A basic Substitution-Permutation Network cipher and it's cryptanalysis using both linear and differential methods., implemented by following 'A Tutorial on Linear and Differential Cryptanalysis' by Howard M. Heys
Basic SPN cipher which takes as input a 16-bit input block and has 4 rounds. Each round consists of (1) substitution (2) transposition (3) key mixing
hkscy.org
#Appendix #Figure 1: Constructing linear approximations for the complete cipher
To do this we concatenate linear approximations through multiple rounds. Linear approximations are given by the linear approximation table which is derived by testing all possible linear relationships between input and output bits for a given sbox.
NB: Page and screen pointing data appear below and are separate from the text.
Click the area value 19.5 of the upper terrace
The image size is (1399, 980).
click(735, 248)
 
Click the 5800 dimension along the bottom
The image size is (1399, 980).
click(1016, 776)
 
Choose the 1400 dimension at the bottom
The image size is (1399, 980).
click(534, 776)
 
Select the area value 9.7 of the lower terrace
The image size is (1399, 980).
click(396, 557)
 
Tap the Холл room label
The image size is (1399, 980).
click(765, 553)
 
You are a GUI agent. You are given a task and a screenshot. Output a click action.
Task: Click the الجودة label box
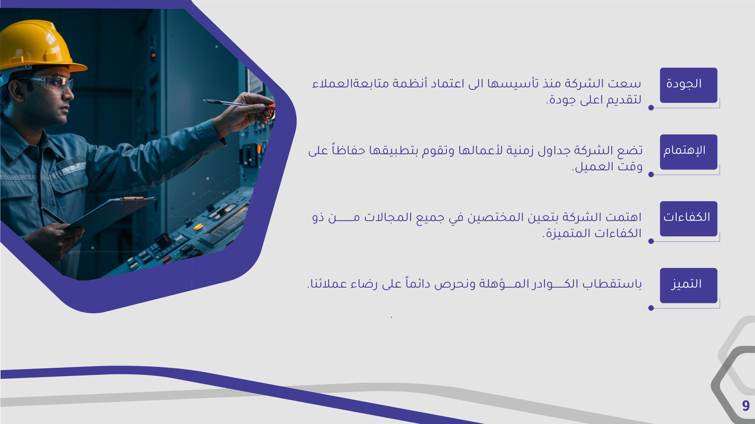pos(689,85)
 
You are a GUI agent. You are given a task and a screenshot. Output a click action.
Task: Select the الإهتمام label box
pos(689,152)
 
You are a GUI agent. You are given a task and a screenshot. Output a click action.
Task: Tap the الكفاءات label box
pos(689,219)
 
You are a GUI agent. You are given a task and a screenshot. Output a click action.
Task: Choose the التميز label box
pos(689,285)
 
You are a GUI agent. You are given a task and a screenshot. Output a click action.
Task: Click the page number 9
pos(746,406)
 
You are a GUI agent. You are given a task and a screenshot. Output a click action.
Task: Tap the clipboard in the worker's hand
pos(111,217)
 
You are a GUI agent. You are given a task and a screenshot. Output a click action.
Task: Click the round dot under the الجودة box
pos(651,108)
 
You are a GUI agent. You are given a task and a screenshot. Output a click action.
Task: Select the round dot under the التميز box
pos(651,308)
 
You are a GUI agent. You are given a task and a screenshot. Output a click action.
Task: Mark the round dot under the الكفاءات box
pos(651,241)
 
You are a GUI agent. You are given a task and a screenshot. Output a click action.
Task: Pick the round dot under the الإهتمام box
pos(651,174)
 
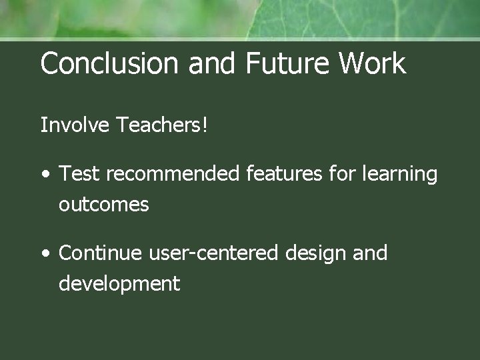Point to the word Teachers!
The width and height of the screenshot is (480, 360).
(x=161, y=125)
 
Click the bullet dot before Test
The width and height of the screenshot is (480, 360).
(x=45, y=175)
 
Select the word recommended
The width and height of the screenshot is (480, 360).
(x=171, y=174)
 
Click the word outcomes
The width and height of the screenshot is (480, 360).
(x=103, y=204)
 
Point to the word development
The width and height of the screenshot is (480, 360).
(x=119, y=284)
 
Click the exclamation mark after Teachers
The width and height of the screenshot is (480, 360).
(x=205, y=125)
e.g. Through 3 rounds S_1,2: X1^X3^X4 = Y2, probBias = +4 (6,11 in LAT) (*1) S_2,2: X2 = Y2^Y4, probBias = -4 (4,5 in LAT) (*2) S_3,2: X2 = Y2^Y4, probBias = -4 (*3) S_3,4: X2 = Y2^Y4, probBias = -4 (*4)
Let U_i = sbox input in round i and |U_i| = block size (16 bits), and V_i = sbox output in round i and |V_i| = |U_i|, then U_1 = P^K_1 where P = plaintext block and K_1 is round 1 subkey
Now thinking about individual bits in the state from round to round:
Using equation (1) we get V_1,6 = sixth state bit in round 1 (from sbox S_1,2) V_1,6 = U_1,5 ^ U_1,7 ^ U_1,8 (Y2 = X1^X3^X4) V_1,6 = (P_5 ^ K_1,5) ^ (P_7 ^ K_1,7) ^ (P_8 ^ K_1,8) (*5) With probability bias = 4 => probability = (4+8)/16 = 0.75
Using equation (2) in round 2: V_2,6 ^ V_2,8 = U_2,6 with Pr = (-4+8)/16 = 0.25
Combining (5) & (6) V_2,6 ^ V_2,8 = (P_5 ^ K_1,5) ^ (P_7 ^ K_1,7) ^ (P_8 ^ K_1,8) (6) By Matsui's piling up lemma, incorrectly assuming independence) With probability 0.5 + 2(0.75-0.5)*(0.25-0.5) = 3/8
Using (3) for round 3: V_3,6 ^ V_3,8 = U_3,6 with Pr = 0.25 and: V_3,14 ^ V_3,16 = U_3,14 with Pr = 0.25 (The permutation decides that we need this approximation)
U_3,6 = V_2,6 ^ K_3,6 and U_3,14 = V_2,8 ^ K_3,14 V_3,6 ^ V_3,8 ^ U_3,6 = 0 = V_3,14 ^ V_3,16 ^ U_3,14
Therefore: V_3,6 ^ V_3,8 ^ V_2,6 ^ K_3,6 = 0 = V_3,14 ^ V_3,16 ^ V_2,8 ^ K_3,14 (7) with Pr = 0.5 + 2(0.25-0.5)*(0.25-0.5)
Combining (6) and (7) to get an approximation for all-four sboxes: V_3,6 ^ V_3,8 ^ K_3,6 ^ V_3,14 ^ V_3,16 ^ K_3,14 ^ (P_5 ^ K_1,5) ^ (P_7 ^ K_1,7) ^ (P_8 ^ K_1,8) = 0 additionally, U_4,6 = V_3,6 ^ K_4,6 and U_4,8 = V_3,14 ^ K_4,8 and U_4,14 = V_3,8 ^ K_4,14 and U_4,16 = V_3,16
therefore: U_4,6 ^ U_4,8 ^ U_4,14 ^ U_4,14 ^ U_4,16 ^ P_5 ^ P_7 ^ P_8 ^ (Sum of K bits for all 4 rounds) = 0 Pr = 0.5 + [2*(0.75-0.5)*(0.25-0.5)]^3 = 15/32
Since sum over all K_bits == 1 | 0 we also know U_4,6 ^ U_4,8 ^ U_4,14 ^ U_4,14 ^ U_4,16 ^ P_5 ^ P_7 ^ P_8 = 0 must hold with a probability of either 15/32 or 1-(15/32)
Thus we have a linear approximation of rounds 1-3 which holds with a bias of magnitude 1/32.